Aux États-Unis, depuis Steinbeck, on les appelle les « commuters ».
En élargissant la valeur sémantique du mot « migrants », Jean-Marie démontre la
solidarité objective qui existe entre toutes les victimes du système capitaliste.
C’est ce « ventre encore fécond » qu’il s’agit de stériliser !
Nos vies valent mieux que leurs profits.
Je crois que si je ne devais dire qu’une phrase ce serait celle-ci, L’humain avant tout, avant toute considération de profit, de rentabilité, l’humain avant tout.
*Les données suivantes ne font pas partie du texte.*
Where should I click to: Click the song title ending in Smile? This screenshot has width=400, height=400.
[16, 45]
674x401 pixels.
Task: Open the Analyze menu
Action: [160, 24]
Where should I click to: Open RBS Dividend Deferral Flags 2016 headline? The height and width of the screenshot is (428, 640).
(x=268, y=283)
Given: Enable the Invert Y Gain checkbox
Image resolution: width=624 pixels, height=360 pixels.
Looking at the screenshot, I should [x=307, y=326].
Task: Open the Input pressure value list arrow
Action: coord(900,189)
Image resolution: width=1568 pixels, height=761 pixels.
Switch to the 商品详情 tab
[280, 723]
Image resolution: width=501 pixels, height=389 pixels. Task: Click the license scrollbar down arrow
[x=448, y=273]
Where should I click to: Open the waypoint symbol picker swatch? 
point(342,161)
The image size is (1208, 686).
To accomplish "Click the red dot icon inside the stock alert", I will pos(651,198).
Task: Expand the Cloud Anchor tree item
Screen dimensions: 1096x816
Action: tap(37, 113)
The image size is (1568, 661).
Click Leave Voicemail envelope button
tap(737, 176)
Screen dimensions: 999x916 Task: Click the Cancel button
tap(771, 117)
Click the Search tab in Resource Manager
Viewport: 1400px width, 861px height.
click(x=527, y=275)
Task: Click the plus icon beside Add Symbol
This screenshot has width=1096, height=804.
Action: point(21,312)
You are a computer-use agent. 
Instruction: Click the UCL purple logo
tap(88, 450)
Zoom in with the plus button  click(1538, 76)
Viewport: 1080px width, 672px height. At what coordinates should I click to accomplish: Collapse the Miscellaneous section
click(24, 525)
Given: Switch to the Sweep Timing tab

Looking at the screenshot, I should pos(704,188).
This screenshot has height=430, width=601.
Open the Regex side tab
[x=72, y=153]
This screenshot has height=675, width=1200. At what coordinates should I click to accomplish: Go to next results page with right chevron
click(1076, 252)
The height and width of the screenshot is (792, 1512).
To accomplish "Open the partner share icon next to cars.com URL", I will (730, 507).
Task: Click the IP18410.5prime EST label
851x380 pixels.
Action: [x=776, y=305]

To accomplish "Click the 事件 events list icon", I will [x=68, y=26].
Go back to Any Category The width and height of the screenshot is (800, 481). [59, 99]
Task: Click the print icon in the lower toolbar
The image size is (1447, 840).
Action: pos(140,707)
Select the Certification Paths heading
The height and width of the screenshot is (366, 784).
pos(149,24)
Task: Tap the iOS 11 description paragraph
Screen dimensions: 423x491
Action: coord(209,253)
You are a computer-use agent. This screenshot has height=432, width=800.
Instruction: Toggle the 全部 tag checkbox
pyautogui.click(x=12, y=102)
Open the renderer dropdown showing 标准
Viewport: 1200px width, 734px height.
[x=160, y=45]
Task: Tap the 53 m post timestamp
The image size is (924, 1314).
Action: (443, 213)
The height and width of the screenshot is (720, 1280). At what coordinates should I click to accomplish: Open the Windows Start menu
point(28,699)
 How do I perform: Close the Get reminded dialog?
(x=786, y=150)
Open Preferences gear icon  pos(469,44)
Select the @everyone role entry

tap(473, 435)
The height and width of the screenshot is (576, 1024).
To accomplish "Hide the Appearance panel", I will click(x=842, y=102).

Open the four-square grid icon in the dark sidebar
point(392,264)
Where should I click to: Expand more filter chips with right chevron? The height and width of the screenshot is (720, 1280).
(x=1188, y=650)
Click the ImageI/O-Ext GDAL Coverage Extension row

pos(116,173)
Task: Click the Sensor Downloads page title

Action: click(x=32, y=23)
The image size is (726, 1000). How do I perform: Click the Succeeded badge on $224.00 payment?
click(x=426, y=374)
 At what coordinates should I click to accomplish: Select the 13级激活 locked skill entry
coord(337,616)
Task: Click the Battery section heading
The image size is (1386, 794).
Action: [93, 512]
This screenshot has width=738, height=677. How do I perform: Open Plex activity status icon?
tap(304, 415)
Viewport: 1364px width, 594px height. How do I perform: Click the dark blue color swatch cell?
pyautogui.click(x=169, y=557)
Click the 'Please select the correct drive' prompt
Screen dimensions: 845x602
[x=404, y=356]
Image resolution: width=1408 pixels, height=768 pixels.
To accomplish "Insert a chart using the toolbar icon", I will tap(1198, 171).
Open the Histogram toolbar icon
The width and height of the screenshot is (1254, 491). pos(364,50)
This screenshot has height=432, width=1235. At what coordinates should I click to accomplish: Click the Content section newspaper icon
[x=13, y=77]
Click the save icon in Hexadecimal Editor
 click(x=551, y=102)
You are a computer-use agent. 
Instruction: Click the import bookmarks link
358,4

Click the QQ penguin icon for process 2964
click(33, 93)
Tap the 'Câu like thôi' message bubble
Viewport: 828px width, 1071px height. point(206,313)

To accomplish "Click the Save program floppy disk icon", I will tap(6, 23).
C’est au départ, toujours, un choix assumé, ce n’est pas toujours une « obligation » à cause des coûts, mais souvent un choix de vie, car la qualité de vie en milieu rural, est bien meilleure qu’en milieu urbain surtout pour y élever des enfants, ensuite, c’est vrais que les « plaisirs » y sont différents, les ballades dans les bois, les jeux de plein air, le vélo, les fêtes et réunions de village, les lotos, et les concours de belote….et puis le bus scolaire, le médecin qui prend son temps, vous connait et vous tutoie…..après, ça se « mérite » ont ne peux avoir le beurre et l’argent du beurre….alors oui les contraintes existes, mais ça vaut la peine…..
Un fait générateur à dissuader d’urgence : les délocalisations.
Et donc, en finir avec la « politique de l’offre » qui a démontré son incapacité à vivifier l’économie,
et re nationaliser les secteurs clés de l’économie : les services publics structurants de notre espace géographique … en commençant par le secteur financier.
Sur ces bases seulement pourra se développer une économie locale sociale et solidaire : le tissu associatif et coopératif.
Une politique « de gauche » ne peut faire l’économie de ces mesures (cf Tsipras …)
Remettre l’humain (donc son environnement) au centre des préoccupations passe d’abord
par la modification des rapports de production.